◆ **What is being asked**
Copy exactly the lines from the start of the data below through the one that carries "Prisijungti prie LMG5 Discord (323, 2447)", and only those.

Stored data:
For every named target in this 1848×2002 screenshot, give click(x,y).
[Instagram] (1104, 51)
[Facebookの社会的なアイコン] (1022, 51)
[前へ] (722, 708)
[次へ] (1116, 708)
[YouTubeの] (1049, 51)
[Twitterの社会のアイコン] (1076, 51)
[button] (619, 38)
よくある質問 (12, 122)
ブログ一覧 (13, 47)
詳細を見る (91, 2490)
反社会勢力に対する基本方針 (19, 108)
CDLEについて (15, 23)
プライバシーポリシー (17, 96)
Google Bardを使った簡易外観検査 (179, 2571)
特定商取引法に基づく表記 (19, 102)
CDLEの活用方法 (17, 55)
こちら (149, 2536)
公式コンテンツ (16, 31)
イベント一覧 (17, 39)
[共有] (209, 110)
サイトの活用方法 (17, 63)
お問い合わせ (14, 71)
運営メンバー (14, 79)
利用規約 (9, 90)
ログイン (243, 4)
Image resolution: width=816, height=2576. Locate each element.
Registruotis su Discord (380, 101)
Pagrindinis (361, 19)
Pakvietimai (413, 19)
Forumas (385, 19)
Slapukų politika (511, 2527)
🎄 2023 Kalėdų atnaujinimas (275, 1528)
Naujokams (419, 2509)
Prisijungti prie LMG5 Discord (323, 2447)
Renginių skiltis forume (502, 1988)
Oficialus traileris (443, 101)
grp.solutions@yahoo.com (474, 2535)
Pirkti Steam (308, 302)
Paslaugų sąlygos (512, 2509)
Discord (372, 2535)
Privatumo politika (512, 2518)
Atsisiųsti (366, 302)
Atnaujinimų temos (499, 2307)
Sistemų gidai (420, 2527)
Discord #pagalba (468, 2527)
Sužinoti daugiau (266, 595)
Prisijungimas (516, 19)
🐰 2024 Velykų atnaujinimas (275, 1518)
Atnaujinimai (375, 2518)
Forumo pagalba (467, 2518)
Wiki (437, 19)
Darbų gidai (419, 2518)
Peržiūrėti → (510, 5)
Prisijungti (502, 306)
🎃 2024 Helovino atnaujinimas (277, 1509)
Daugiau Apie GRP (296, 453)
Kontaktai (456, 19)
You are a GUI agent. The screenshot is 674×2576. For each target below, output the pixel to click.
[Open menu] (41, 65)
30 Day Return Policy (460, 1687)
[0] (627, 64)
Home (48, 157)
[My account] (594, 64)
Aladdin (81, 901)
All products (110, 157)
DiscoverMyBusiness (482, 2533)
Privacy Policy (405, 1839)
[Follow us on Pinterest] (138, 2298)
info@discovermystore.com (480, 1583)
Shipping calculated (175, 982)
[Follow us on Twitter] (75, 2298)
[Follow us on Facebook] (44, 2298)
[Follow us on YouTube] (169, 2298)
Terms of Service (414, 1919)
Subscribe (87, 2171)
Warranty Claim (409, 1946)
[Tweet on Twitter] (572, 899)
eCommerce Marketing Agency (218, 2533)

◆ **Response to this exercise**
For every named target in this 1848×2002 screenshot, give click(x,y).
[Instagram] (1104, 51)
[Facebookの社会的なアイコン] (1022, 51)
[前へ] (722, 708)
[次へ] (1116, 708)
[YouTubeの] (1049, 51)
[Twitterの社会のアイコン] (1076, 51)
[button] (619, 38)
よくある質問 (12, 122)
ブログ一覧 (13, 47)
詳細を見る (91, 2490)
反社会勢力に対する基本方針 (19, 108)
CDLEについて (15, 23)
プライバシーポリシー (17, 96)
Google Bardを使った簡易外観検査 (179, 2571)
特定商取引法に基づく表記 (19, 102)
CDLEの活用方法 (17, 55)
こちら (149, 2536)
公式コンテンツ (16, 31)
イベント一覧 (17, 39)
[共有] (209, 110)
サイトの活用方法 (17, 63)
お問い合わせ (14, 71)
運営メンバー (14, 79)
利用規約 (9, 90)
ログイン (243, 4)
Image resolution: width=816, height=2576. Locate each element.
Registruotis su Discord (380, 101)
Pagrindinis (361, 19)
Pakvietimai (413, 19)
Forumas (385, 19)
Slapukų politika (511, 2527)
🎄 2023 Kalėdų atnaujinimas (275, 1528)
Naujokams (419, 2509)
Prisijungti prie LMG5 Discord (323, 2447)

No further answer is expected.